Natur
An der Grenze von Bytom und Tarnowskie Góry, auf der Kuppe der Srebrna Góra (347 m ü. M.), wächst ein Wald, der seine Existenz dem Bergbau verdankt. Das Reservat „Segiet“ wurde am 27. April 1953 zum Schutz von Buchenwäldern ausgewiesen, die sich auf dem Gelände ehemaliger Silber-, Blei- und Zinkgruben regeneriert hatten. Nach der Erweiterung 2023 umfasst es 92,29 ha, umgeben von einer Pufferzone mit 142,14 ha.

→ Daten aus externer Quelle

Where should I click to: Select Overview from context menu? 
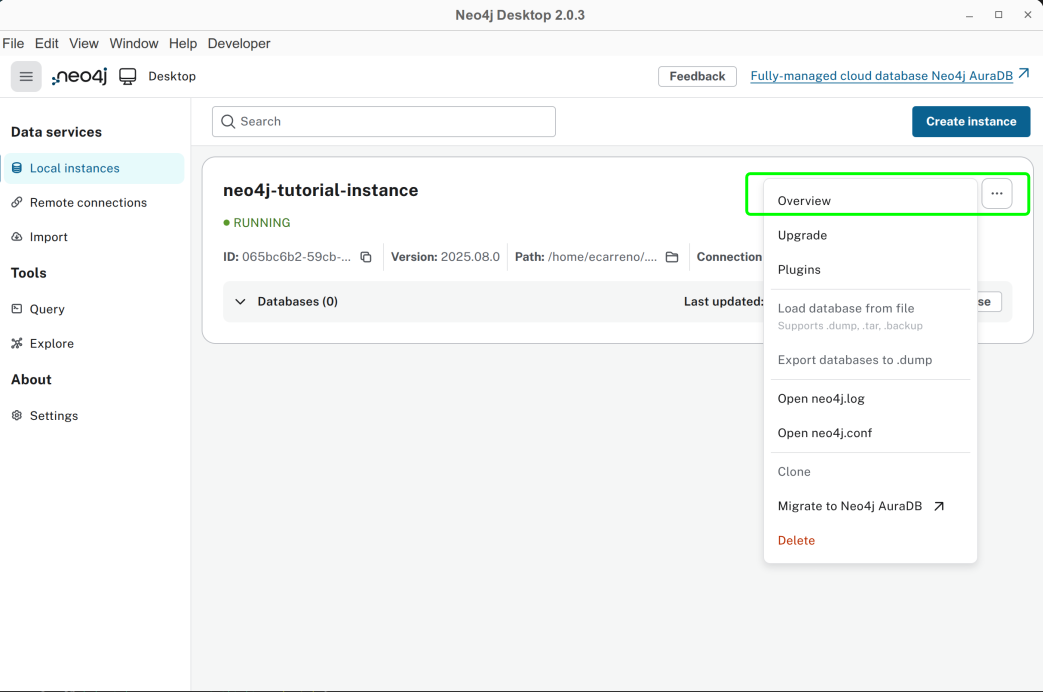click(x=804, y=201)
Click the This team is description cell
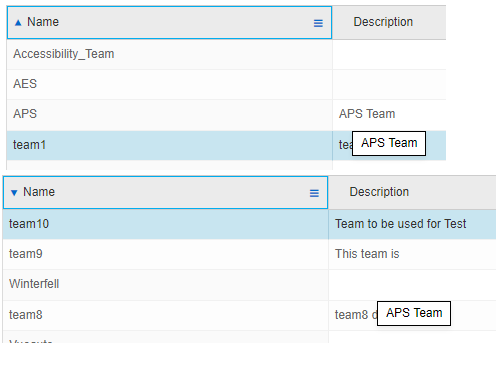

Die Spuren der Arbeit der Garken sind noch heute sichtbar: Trichter nach Schächten und Steinhalden sind von Buchen bewachsen, die 35–40 m hoch und etwa 150 Jahre alt sind. Im wärmeliebenden Orchideen-Buchenwald wächst der Frauenschuh — der imposanteste der polnischen Orchideen — sowie Seidelbast und Türkenbundlilie. Insgesamt wurden hier über 100 krautige Pflanzenarten nachgewiesen.
Unter dem Reservat verlaufen die Tarnowskie-Góry-Bytom-Unterwelten — mehr als 300 km Stollen und Schächte, die vom 12. bis zum 20. Jahrhundert getrieben wurden. Dies ist das größte Fledermauswinterquartier in Oberschlesien und das größte europäische Winterquartier des Braunen Langohrs, geschützt als Natura-2000-Gebiet. Der hiesige Silberbergbau wurde zudem in die UNESCO-Welterbeliste eingetragen.
Am leichtesten erreichen Sie das Gebiet über die Straße Żeromskiego oder Blachówka in Bytom oder vom Stadtteil Repty in Tarnowskie Góry. Der Lehrpfad Las Segiecki erschließt den Wald, der Eintritt bleibt ganzjährig kostenlos.